Writing about Manhattan-based architect Archer Landis in Architect of Courage, I had to try to think like he does. Not only does that mean jumping the gender divide, it means bringing to the fore all my instincts about design (my mom was an artist) and my opinions what it takes to be a responsible architect today. Luckily, I’ve subscribed to Metropolis magazine for decades and watched the field’s attention warm to green design, then to sustainability, and, the concern of my post-9/11 character, security.

How can design make buildings safer? In the novel, Archer Landis travels from New York to Brussels to visit the site one of his firm’s major design projects about to break ground. It’s the redesign of a major station in the city’s rail and subway system. The station I chose for his firm to work on was Schuman station, located in the heart of Brussels’ European Union district. Aside from strictly architectural considerations, he faces two major challenges.
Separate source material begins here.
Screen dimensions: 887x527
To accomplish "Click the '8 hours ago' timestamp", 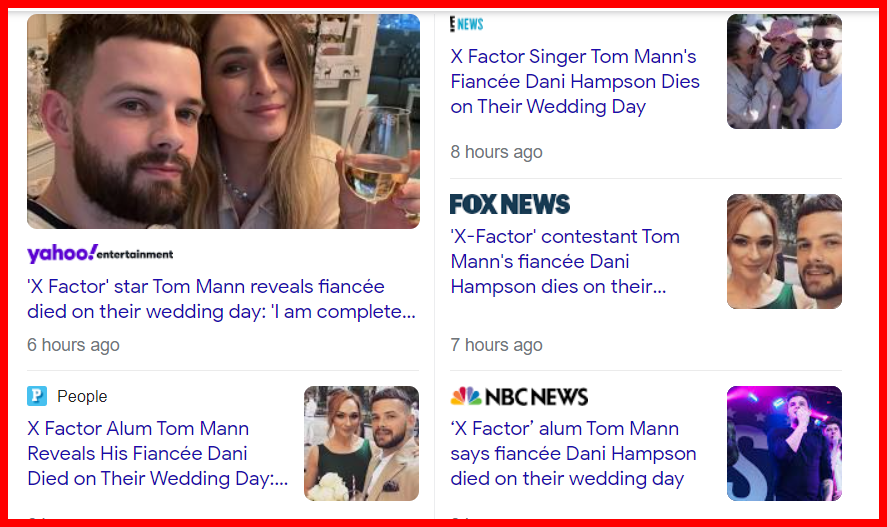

Foremost, Landis is worried about terrorism, and he wants to be sure there’s nothing about his firm’s design that makes it more vulnerable. Would a glass canopy make terrorists think access is simple, or that they are too easily scrutinized? I incorporated Schuman station into the novel early on, and had thought a lot about its attractiveness as a target. Nevertheless, I was shocked when, on the morning of March 22, 2016, in real life, suicide bombers attacked Maalbeek metro station, one stop west of Schuman. In this coordinated attack, 35 people were killed and more than 300 injured. I could only wish my fictional choice wasn’t so plausible.

Landis’s second concern arises from protests at the site. Construction will involve removal of a building regarded as “Belgium’s Stonewall,” where a young gay activist was killed some years earlier (again, in real life). The protests seem manageable, and Landis doesn’t immediately realize the danger associated with them.

Eventually, of course, he must deal with both of these dilemmas. I find the melding of fiction and reality a challenge that, for me at least, brings a story vividly to life. To write about Brussels, a city where I’ve never been, I used several detailed maps of the city center and the EU district, and walked the streets with the little Google maps guy. I studied the websites of hotels near Schuman station, restaurant menus, and news outlets, as well as the station itself, which had indeed undergone a major renovation, thoroughly described and dissected online. The availability of that information to me, to you, and to anyone, led to a major epiphany for my fictional architect, in this era of endless information and unpredictable risk.

Architect of Courage is scheduled to be published 4 June 2022.